One major contributor to disease progression is the activation of microglia. In this study, the number of activated microglia cells, determined by CD68 immunofluorescence, was significantly reduced in PBN-treated EAE animals as compared to non-treated or solvent-injected EAE animals. This observation is in line with studies on the preventive application of PBN in EAE mice9 and on PBN treatment in brain ischemia and reperfusion10. One important factor mediating the chemotactic action on microglia cells and macrophages is the insult-related release of nucleotides, particularly that of adenosine triphosphate (ATP)5,11, via Panx1 channels5. Data on the pharmacologic inhibition of Panx1 channels, for instance by carbenoxolone or probenecid, complement this finding in that Panx1 inhibition was shown to result in reduced monocyte recruitment by apoptotic cells5.
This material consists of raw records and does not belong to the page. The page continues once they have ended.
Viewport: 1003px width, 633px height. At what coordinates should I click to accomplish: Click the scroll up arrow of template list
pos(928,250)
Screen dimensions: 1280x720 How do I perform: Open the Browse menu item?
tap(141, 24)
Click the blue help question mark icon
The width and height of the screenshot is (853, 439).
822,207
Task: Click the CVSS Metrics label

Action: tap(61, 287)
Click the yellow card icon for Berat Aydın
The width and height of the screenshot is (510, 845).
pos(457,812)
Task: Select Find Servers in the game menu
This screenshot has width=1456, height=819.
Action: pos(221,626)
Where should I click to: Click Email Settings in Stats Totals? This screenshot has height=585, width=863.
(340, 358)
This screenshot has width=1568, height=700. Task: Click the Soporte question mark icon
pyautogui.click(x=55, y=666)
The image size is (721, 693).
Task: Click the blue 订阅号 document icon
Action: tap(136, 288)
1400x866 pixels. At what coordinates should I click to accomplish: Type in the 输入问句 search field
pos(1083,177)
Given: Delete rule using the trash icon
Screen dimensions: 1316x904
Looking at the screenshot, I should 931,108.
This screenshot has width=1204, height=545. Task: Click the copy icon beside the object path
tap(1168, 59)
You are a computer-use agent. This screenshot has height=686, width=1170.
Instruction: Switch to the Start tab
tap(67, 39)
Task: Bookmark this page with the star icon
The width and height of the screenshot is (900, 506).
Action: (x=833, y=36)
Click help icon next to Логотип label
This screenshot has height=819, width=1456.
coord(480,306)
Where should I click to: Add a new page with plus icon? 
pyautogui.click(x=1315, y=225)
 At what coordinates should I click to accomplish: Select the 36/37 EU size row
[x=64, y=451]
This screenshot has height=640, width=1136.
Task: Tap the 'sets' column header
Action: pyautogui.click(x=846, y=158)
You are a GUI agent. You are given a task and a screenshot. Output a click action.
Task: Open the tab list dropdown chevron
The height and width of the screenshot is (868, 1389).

Besides chemotactic action on microglia cells, extracellular ATP also causes lymphocyte migration through blood vessel walls and therefore promotes lymphocyte entry into the CNS12. In the context of an autoimmune disorder like multiple sclerosis, this process – and the inhibition thereof – might be crucial for the progression of the disease. Velasquez et al. already demonstrated fewer infiltrating CD4-positive T cells in spinal cords of EAE mice with genetic deletion of Panx1 as compared to EAE wild-type mice13. In our study, the number of CD3-positive T cells was significantly reduced in PBN-treated EAE animals. Schenk et al. were able to demonstrate an influence of Panx1 on the subsequent step of T cell immunology, i.e. their activation14. Interestingly, the authors refer to an autocrine mechanism of T cell activation via the Panx1-mediated ATP release of T cells themselves.
In addition to paracrine and autocrine effects downstream of Panx1, the intracellular connection of Panx1 to the inflammasome is also of prime importance in the onset and the perpetuation of inflammatory conditions. Studies focusing on the role of the inflammasome in EAE showed that its inhibition protected from or delayed disease onset3,15. Thus, the inflammasome inhibitor PBN is a prime candidate for dual action directed at neural and inflammatory cells2,7. One example for a direct effect of PBN on neural cells are astrocytes, which showed better viability and reduced inflammasome activity under hypoxic conditions16. The observation of this study that the number of oligodendrocytes was increased in the spinal cords of mice treated with PBN demonstrates a direct – or indirect – impact on neural cells.
It will be of major importance to dissect the effects of PBN and to elucidate its molecular targets in the context of EAE. Although PBN clearly inhibits Panx1 channel activity7, its direct inhibitory effects on the purinergic P2X7 receptor17 and the inhibition of organic anion transporters18 also have to be taken into account. Interestingly, application of various pharmacologic inhibitors in EAE consolidate the importance of the Panx1 – P2X7 axis in the pathology of demyelinating conditions: Inhibition of P2X719, pharmacologic inhibition via carbenoxolone or mefloquine – both of which inhibit connexin and pannexin channels3,20,21 –, as well as Panx1 deficiency in mice3, all prevent or delay the onset of EAE.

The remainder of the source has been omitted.